── Quoted text

Closed aflueckiger closed 3 years ago

aflueckiger commented 4 years ago

Mini-Report on Construction of a Parallel Corpus of the Federal Gazette Archive

This report describes the construction of the parallel corpus of the Federal Gazette Archive after the article PDFs have already been downloaded. The collection and processing of data follow an organization per language (DE, FR, IT).

This part of the pipeline has a two-fold make structure avoiding the redundancies of make commands between languages.

$(MAKE) -f make-formats.mk YEAR=$(subst $(ALIGN_DIR)/,,$*) FILE_LANG=de PDF_DIR=$(PDF_DIR) ALIGN_DIR=$(ALIGN_DIR) single-doc-year-target

make -f make_caller.mk de-fr-total-stats-align-target
make -f make_caller.mk de-fr-parallel-corpus-filtered-target

The processing pipeline can be easily parallelized when using making. Set the parameter -j according to the number of parallel processes. You need to choose the number of parallel tasks carefully and within the limits of your system to avoid errors due to memory limits (e.g., the translation with Moses is computationally expensive). Additionally, nohup may be used to start the task as background process and log the console to a file:

nohup make -f make_caller.mk de-fr-total-stats-align-target -j 20 > log_de-fr-total-stats-align-target.txt

TODO make calls run-pipeline-FedGazDe

Without further specification, all documents will be processed. However, the start and the end of the period that needs to be processed can be manually controlled with addtional variables when calling the make file. For example: YEARS_START=1965 and YEARS_END=2000

Extraction and tokenization of texts

In a first step, TET extracts the plain text of the documents on which OCR was already externally performed. Similarly, as the TETML extraction, pages without actual content are excluded from the extraction process. After removing all whitespaces and digits around form feeds (i.e., printed page numbers), cutter tokenizes the text whereby the isolated interpunction is used to naively determine the end of a sentence. Specifically, the sentence segmentation works only implicit by splitting at the following symbols .;?! if they are not considered as part of a token (i.e., abbreviations). Moreover, extra-long sentences are splitted after 250 tokens (e.g., list of names). The new line character is not a good indication due to inconsistencies during the OCR procedure. Unfortunately, the same is true for end of sentences periods. The segmentation is outsourced in a separate make file and called year-wise to avoid redundant recipes. Hence, the main make file calls a second make file:

$(MAKE) -f make-formats.mk YEAR=$(subst $(ALIGN_DIR)/,,$*) FILE_LANG=de PDF_DIR=$(PDF_DIR) TEXT_DIR=$(TEXT_DIR) ALIGN_DIR=$(ALIGN_DIR) single-doc-year-target

Because of the requirements of the script to align documents (see below), all articles of a particular year are concatenated into a single document (e.g., de_1849_all.txt). This document includes metainformation to be able to restore its original documents later in the process. Specifically, the document contains information to the relative path to an article and markers for the end of an article (.EOA) and the end of a book (EOB), which corresponds to all articles within a single year. The logical structure is as follows:

PATH TO PUBLICATION DIRECTORY
    PATH TO ARTICLE 1
         CONTENT
    .EOA
    PATH TO ARTICLE 2
         CONTENT
    .EOA
.EOB

The following is a minimal example of a single document for the year 1849.

────
── Given records

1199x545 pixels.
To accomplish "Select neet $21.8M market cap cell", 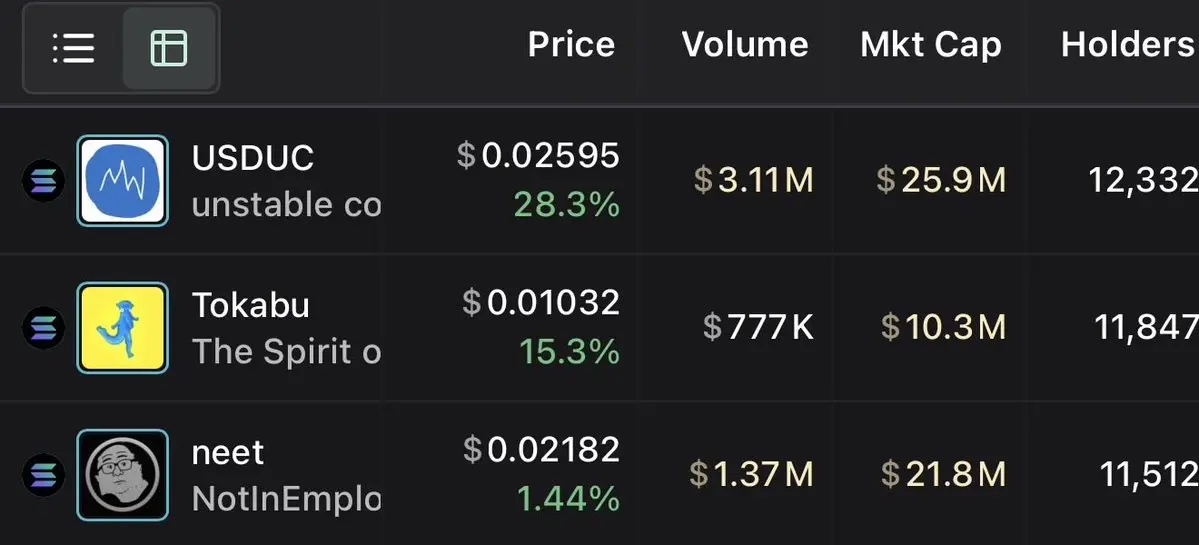I will tap(944, 475).
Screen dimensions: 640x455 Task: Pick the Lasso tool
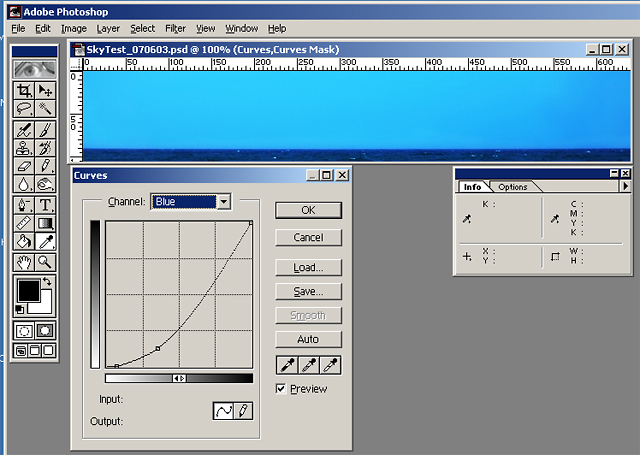23,108
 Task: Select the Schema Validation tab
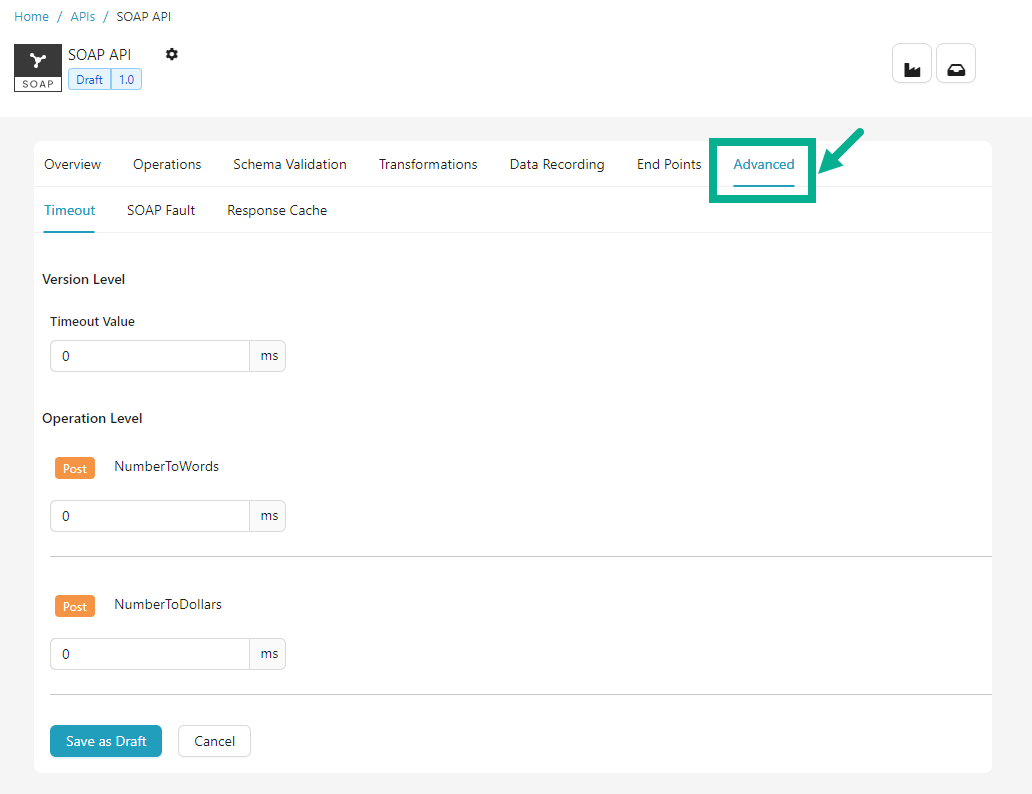coord(290,165)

────

Please pick up the report on building the Federal Gazette Archive parallel corpus right after its last sentence and continue it.

> [The result]
data_text/FedGazDe/1849/
data_text/FedGazDe/1849/12/22/10000234.cuttered.sent.txt
Schweizerisches Bundesblatt .
Nro 33. Samstag , den 22. Dezember 1849 .
Die vom Staat New-York zum Schutz aller Einwanderer besonders eingesetzte Kommisfion an die deutscheu Einwanderer welche in New-York landen .
.EOA
.EOB

This concatenation is undesirable as it is inflexible and makes the debugging unnecessarily harder. We should reimplent a processing that works on the level of a single document rather than years at any stage.

Aligning documents

For the alignment of the articles across languages, an improved version of an in-house script written by Chantal Amrhein is employed, which leverages the Bleualign for sentences to the level of documents. It is designed to align parallel articles, meaning a text and its direct translation, without having a robust identifier that connects both versions. Using an automatic translation of one of the texts, Bleualign finds article pairs by computing their similarity (modified BLEU score). Therefore, an MT-system translates the document of year-wise concatenated articles into the target language before doing the actual document alignment (for the training of the MT-system, see below).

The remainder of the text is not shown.